Mobilisation des habitants de la place Sainte-Marthe à Paris (10e) contre la spéculation immobilière dans le quartier / © Steve Stillman pour Enlarge your Paris
Mobilisation des habitants du quartier la place Sainte-Marthe à Paris (10e) contre la spéculation immobilière dans le quartier en 2020 / © Steve Stillman pour Enlarge your Paris

Après 20 ans passés en location à Paris puis à Châtillon, Nathalie Duquenne, commerciale, a déménagé avec sa famille dans les Yvelines en 2020. Un choix qui lui laisse le sentiment amer d'avoir été prise au piège de la spéculation immobilière à Paris et en petite couronne témoigne cette lectrice d'Enlarge your Paris.

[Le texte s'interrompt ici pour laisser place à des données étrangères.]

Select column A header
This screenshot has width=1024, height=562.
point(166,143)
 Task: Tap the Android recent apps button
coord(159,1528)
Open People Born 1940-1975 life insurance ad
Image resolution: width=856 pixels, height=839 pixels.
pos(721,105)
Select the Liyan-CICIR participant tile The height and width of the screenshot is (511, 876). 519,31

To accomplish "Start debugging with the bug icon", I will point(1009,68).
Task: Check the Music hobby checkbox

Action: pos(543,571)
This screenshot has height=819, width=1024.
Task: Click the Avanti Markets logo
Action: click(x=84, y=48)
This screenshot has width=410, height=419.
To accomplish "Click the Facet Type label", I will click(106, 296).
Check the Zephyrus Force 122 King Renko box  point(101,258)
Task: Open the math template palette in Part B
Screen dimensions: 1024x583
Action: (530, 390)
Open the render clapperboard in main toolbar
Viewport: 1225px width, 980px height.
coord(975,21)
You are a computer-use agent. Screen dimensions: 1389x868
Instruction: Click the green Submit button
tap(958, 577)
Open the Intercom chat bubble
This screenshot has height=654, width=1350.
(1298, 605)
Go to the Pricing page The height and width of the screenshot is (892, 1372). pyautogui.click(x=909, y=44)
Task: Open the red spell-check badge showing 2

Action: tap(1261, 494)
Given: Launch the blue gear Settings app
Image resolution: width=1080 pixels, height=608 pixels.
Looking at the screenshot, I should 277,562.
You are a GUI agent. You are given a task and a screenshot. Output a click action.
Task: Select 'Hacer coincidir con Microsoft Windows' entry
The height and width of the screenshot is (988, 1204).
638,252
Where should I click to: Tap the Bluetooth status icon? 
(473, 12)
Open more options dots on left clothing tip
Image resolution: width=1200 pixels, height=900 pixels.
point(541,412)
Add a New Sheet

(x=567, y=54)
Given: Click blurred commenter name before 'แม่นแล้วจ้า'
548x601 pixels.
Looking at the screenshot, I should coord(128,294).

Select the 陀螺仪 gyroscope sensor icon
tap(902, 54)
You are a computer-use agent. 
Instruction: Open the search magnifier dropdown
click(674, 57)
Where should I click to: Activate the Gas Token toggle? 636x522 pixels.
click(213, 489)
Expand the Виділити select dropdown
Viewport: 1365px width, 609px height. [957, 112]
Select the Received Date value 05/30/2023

Nathalie Duquenne, Grand-Parisienne, ancienne habitante de Châtillon (Hauts-de-Seine) aujourd’hui dans les Yvelines

Trop cher Grand Paris,

Cela fait déjà quelques années que le torchon brûle entre nous. Aujourd’hui, il faut bien se rendre à l’évidence. Nous ne sommes plus faits pour vivre ensemble. Alors comme le dit Verlaine au vent mauvais, je suis venu te dire que je m’en vais. Pendant longtemps, j’ai entretenu l’illusion, pensant que je pourrai suivre ton train de vie. Las, tu es devenu bien trop vénal pour moi. Tu lorgnes de moins en moins discrètement sur ceux qui peuvent t’acheter des mètres carrés à des prix qui me sont hors de portée, sauf à renoncer à tout le reste. Certes je t’aime, mais pas au point de me priver de vivre.

Ta cupidité t’a détourné de moi. Pendant longtemps, j’ai vécu à crédit à tes côtés. Constatant les prix des locations s’envoler, j’ai voulu passer à l’étape d’après et m’engager sur 25 ans avec toi, pour le meilleur et pour le pire. Seulement voilà, la dot s’est révélée nettement au-dessus de mes moyens. A Châtillon, ville où j’habitais avec ma famille, il nous aurait fallu débourser entre 380.000€ et 600.000 € pour un 80 m2 avec toi. Impensable. Et injuste aussi.

Parce que nous n’avons pas misé sur toi il y a 20 ans, nous voici comme au Monopoly obligés de payer notre toit le prix d’un hôtel rue de la paix. Est-ce ça le logement ? Un tapis de jeu où l’on spécule dans l’espoir de gagner au poker des prix du mètre carré ? N’est-ce pas avant tout un droit fondamental au même titre que la santé ou l’éducation ? Le premier confinement du printemps dernier aura été un révélateur avec des personnels soignants déjà éreintés par la crise sanitaire obligés de passer des heures chaque jour dans les transports. Leur tort ? Ne pas avoir les moyens d’habiter près de leur travail.

Ta sélectivité, cher Grand Paris, risque bien de te faire davantage ressembler à un carré VIP qu’à une ville si tu n’y prends pas garde. Bien sûr je n’ai pas de solution miracle à te proposer. Mais, peut-être cela vaudrait-il la peine que l’on s’en parle prochainement. Car certes tu es cher mais tu me restes cher.